Wall Street billionaires have seen their fortunes soar to record highs as a direct result of the trillions of dollars poured into the financial system by the Fed.
But reputation demands more, and so, in the face of rising prices and myriad other problems, the meager payments to workers are seen as barriers to getting ever greater amounts of surplus value and profit from their labor.
Meanwhile, the Fed’s ultra-cheap money speculation is reaching staggering heights on Wall Street. A comment by Wall Street Journal columnist Andy Kessler published over the weekend mentioned some of the more egregious examples of this financial madness.
Joby Aviation, which plans to start electric air taxi services from 2024, is worth more than Lufthansa. At the beginning of the year, Tesla was worth more than the next nine car companies combined, since it “only” fell back to the next six.
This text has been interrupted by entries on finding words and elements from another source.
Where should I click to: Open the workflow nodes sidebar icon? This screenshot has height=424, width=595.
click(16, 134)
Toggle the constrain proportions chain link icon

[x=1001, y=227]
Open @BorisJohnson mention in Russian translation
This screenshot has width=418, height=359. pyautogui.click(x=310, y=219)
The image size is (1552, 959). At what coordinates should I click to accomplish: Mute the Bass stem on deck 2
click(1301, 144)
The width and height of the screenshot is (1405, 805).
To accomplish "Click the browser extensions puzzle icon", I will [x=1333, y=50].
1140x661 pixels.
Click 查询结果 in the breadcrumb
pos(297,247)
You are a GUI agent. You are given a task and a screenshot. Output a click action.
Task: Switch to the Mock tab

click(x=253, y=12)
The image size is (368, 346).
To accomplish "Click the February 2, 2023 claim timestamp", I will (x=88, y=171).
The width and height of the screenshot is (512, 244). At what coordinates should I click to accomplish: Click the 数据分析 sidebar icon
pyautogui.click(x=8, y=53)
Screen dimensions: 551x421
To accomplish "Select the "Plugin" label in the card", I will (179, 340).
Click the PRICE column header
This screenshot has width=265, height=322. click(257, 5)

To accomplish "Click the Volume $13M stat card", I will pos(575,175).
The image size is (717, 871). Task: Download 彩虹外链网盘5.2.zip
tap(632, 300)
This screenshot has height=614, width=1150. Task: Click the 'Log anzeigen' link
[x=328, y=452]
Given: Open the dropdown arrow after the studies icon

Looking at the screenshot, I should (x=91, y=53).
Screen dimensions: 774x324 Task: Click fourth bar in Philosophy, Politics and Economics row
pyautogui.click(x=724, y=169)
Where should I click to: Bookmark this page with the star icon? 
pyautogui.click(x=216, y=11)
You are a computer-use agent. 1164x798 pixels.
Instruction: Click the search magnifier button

And the list went on: Airbnb is worth more than the hotel chains Marriott and Hilton combined; the Coinbase crypto exchange is worth more than the NASDAQ exchange; Beyond Meat, made with pea protein, worth more than the entire world market for peas, and the used car sales platform Caravana, which is worth more than Volvo, Honda, Ford or Hyundai. And there were many other examples on his list.
This financial madness, Kessler said, is driven not least by “fear of missing out” but, as he noted when sales begin, it becomes “fear of losing everything if speculators jump off a sinking ship like rats . ”
The collapse of this speculative bubble, as it has never been before, will not be just a market correction and a return to something “normal”.
The US economy’s reliance on market madness has grown so great that it will have far-reaching economic and social repercussions well beyond the impact of the 2008 crash. It will immediately set revolutionary tasks for the working class – the necessity of the struggle for political power as a prerequisite for a complete reorganization of the economy on a socialist basis.